====== Supplied records ======

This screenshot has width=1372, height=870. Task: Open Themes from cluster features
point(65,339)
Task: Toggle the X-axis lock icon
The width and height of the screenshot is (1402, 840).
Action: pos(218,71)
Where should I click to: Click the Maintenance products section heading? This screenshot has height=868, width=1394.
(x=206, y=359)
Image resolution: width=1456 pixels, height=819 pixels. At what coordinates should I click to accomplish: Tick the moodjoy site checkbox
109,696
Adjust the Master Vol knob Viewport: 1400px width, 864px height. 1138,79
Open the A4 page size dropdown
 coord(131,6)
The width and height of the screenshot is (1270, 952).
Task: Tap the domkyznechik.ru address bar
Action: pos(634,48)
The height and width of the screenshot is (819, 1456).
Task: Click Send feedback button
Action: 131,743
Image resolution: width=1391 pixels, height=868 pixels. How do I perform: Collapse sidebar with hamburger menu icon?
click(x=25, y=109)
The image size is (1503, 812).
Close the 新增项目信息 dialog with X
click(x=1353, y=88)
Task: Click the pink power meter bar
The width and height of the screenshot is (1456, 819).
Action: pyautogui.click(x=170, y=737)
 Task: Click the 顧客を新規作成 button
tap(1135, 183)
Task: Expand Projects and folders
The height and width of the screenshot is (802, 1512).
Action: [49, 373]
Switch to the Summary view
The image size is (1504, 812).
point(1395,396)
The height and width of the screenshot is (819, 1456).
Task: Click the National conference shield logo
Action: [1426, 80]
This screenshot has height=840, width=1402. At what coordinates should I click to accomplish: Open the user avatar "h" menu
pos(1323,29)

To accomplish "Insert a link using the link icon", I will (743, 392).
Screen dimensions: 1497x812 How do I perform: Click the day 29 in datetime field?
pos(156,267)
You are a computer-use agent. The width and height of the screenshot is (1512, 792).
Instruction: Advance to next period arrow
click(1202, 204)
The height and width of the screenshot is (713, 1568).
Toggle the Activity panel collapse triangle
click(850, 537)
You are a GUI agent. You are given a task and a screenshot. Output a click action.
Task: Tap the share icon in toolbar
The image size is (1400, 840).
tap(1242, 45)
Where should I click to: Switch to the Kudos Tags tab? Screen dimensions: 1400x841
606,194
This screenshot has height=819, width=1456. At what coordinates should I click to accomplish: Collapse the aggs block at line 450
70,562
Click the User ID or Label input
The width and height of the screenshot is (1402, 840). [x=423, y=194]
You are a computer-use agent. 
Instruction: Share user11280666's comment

======

== Task instructions ==
Every entry must be retyped in full, exactly as given.

== Expected output ==
This screenshot has width=1372, height=870. Task: Open Themes from cluster features
point(65,339)
Task: Toggle the X-axis lock icon
The width and height of the screenshot is (1402, 840).
Action: pos(218,71)
Where should I click to: Click the Maintenance products section heading? This screenshot has height=868, width=1394.
(x=206, y=359)
Image resolution: width=1456 pixels, height=819 pixels. At what coordinates should I click to accomplish: Tick the moodjoy site checkbox
109,696
Adjust the Master Vol knob Viewport: 1400px width, 864px height. 1138,79
Open the A4 page size dropdown
 coord(131,6)
The width and height of the screenshot is (1270, 952).
Task: Tap the domkyznechik.ru address bar
Action: pos(634,48)
The height and width of the screenshot is (819, 1456).
Task: Click Send feedback button
Action: 131,743
Image resolution: width=1391 pixels, height=868 pixels. How do I perform: Collapse sidebar with hamburger menu icon?
click(x=25, y=109)
The image size is (1503, 812).
Close the 新增项目信息 dialog with X
click(x=1353, y=88)
Task: Click the pink power meter bar
The width and height of the screenshot is (1456, 819).
Action: pyautogui.click(x=170, y=737)
 Task: Click the 顧客を新規作成 button
tap(1135, 183)
Task: Expand Projects and folders
The height and width of the screenshot is (802, 1512).
Action: [49, 373]
Switch to the Summary view
The image size is (1504, 812).
point(1395,396)
The height and width of the screenshot is (819, 1456).
Task: Click the National conference shield logo
Action: [1426, 80]
This screenshot has height=840, width=1402. At what coordinates should I click to accomplish: Open the user avatar "h" menu
pos(1323,29)

To accomplish "Insert a link using the link icon", I will (743, 392).
Screen dimensions: 1497x812 How do I perform: Click the day 29 in datetime field?
pos(156,267)
You are a computer-use agent. The width and height of the screenshot is (1512, 792).
Instruction: Advance to next period arrow
click(1202, 204)
The height and width of the screenshot is (713, 1568).
Toggle the Activity panel collapse triangle
click(850, 537)
You are a GUI agent. You are given a task and a screenshot. Output a click action.
Task: Tap the share icon in toolbar
The image size is (1400, 840).
tap(1242, 45)
Where should I click to: Switch to the Kudos Tags tab? Screen dimensions: 1400x841
606,194
This screenshot has height=819, width=1456. At what coordinates should I click to accomplish: Collapse the aggs block at line 450
70,562
Click the User ID or Label input
The width and height of the screenshot is (1402, 840). [x=423, y=194]
You are a computer-use agent. 
Instruction: Share user11280666's comment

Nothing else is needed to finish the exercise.